## EXERCISE OBJECTIVE
Scan the entries below. Return every line that includes "tweet".

## PROVIDED RECORDS
____________

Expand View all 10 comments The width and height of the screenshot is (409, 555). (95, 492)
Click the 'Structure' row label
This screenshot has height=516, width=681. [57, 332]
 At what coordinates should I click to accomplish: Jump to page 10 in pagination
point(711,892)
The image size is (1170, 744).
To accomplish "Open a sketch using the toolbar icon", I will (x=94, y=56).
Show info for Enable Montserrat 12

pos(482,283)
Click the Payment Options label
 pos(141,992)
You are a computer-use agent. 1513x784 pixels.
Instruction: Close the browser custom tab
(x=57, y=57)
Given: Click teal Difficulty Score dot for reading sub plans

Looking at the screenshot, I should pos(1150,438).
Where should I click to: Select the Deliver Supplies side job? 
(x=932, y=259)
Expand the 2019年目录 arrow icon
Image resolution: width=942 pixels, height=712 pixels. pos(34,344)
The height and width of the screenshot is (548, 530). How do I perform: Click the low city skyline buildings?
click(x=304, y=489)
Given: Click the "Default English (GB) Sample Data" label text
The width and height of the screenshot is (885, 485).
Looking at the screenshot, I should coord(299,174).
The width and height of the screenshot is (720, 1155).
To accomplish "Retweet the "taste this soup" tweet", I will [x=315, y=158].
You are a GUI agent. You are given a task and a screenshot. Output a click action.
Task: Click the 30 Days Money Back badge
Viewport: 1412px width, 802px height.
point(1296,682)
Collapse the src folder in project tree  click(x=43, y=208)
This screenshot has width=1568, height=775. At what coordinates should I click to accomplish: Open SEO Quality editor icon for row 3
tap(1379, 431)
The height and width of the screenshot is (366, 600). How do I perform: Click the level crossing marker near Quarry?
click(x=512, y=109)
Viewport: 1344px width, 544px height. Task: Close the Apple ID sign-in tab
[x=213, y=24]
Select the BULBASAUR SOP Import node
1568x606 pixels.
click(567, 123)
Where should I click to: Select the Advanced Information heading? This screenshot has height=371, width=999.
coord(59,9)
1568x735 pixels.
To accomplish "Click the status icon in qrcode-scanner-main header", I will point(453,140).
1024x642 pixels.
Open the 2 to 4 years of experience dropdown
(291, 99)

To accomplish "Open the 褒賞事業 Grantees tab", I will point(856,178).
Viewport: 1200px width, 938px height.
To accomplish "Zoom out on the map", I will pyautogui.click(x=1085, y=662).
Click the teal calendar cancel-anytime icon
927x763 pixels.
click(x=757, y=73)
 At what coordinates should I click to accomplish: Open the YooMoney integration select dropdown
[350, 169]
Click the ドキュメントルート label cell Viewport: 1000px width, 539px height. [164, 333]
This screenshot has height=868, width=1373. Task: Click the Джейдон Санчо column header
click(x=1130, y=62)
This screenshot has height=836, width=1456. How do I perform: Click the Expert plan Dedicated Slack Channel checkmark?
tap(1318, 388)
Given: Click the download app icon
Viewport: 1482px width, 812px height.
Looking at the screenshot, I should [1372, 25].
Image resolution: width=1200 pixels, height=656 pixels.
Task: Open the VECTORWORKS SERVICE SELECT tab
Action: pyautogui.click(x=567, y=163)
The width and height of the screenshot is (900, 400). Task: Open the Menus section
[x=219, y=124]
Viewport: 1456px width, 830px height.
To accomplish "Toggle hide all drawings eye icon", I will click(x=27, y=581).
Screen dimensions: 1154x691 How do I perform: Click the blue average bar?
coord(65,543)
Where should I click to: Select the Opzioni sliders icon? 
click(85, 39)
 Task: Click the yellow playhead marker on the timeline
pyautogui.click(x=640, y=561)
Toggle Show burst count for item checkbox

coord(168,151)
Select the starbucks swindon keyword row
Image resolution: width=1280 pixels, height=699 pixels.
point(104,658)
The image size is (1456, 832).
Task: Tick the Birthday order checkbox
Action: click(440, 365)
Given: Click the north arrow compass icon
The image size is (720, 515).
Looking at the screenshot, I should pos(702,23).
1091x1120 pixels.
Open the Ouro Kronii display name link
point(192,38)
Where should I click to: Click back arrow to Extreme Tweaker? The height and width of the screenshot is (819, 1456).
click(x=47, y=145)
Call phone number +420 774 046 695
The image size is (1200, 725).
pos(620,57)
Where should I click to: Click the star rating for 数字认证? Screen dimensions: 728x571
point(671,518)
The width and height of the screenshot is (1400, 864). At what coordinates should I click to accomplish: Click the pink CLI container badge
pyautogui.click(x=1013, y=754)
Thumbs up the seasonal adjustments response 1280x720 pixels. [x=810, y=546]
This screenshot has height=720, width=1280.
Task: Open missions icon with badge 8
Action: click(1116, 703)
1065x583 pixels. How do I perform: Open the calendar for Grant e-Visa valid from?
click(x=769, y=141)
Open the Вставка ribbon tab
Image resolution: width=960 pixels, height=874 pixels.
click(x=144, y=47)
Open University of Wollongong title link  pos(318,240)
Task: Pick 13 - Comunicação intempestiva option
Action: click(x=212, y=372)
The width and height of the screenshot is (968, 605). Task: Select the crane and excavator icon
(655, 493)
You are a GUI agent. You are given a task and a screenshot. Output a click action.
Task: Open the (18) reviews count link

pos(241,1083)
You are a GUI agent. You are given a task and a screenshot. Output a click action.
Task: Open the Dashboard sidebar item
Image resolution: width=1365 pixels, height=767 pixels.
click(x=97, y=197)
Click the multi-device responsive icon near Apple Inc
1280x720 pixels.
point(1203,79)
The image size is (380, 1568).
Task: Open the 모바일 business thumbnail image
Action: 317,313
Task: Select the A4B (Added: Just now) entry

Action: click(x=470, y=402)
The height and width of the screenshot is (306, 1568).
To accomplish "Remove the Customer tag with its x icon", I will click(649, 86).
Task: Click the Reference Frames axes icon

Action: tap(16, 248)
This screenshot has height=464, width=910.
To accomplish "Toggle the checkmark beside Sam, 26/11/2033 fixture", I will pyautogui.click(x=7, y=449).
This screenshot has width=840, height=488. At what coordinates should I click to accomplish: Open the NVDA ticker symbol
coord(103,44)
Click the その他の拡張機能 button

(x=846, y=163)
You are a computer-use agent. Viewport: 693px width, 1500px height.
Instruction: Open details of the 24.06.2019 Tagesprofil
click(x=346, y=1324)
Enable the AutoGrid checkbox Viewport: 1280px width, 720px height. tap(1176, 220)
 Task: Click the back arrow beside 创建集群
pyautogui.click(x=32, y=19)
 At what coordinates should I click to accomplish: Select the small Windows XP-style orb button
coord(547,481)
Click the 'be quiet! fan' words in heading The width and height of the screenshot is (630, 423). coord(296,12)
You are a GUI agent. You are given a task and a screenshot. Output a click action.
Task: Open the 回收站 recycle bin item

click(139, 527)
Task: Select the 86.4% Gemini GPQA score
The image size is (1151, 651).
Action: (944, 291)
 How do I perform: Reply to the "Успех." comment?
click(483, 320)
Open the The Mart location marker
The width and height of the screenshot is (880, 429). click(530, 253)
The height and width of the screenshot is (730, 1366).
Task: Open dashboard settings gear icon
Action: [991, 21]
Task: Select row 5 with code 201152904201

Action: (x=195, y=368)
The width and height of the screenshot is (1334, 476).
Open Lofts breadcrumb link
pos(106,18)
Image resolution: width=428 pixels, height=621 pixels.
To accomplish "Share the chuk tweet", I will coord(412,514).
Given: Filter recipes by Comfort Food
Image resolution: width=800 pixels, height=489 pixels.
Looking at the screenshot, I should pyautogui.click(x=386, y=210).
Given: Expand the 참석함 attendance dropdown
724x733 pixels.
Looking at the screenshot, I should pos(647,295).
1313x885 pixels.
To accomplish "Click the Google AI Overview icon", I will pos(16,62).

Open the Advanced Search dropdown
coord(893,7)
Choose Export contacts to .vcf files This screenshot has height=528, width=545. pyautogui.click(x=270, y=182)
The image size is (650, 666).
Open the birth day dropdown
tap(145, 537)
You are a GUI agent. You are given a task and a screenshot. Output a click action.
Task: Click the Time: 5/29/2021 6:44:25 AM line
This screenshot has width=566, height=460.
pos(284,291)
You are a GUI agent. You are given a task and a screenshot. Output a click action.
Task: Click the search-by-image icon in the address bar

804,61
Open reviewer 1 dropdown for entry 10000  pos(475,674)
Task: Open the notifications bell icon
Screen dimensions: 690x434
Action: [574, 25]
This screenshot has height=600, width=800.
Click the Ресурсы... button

____________

## RESPONSE TO THE TASK
To accomplish "Retweet the "taste this soup" tweet", I will [x=315, y=158].
To accomplish "Share the chuk tweet", I will coord(412,514).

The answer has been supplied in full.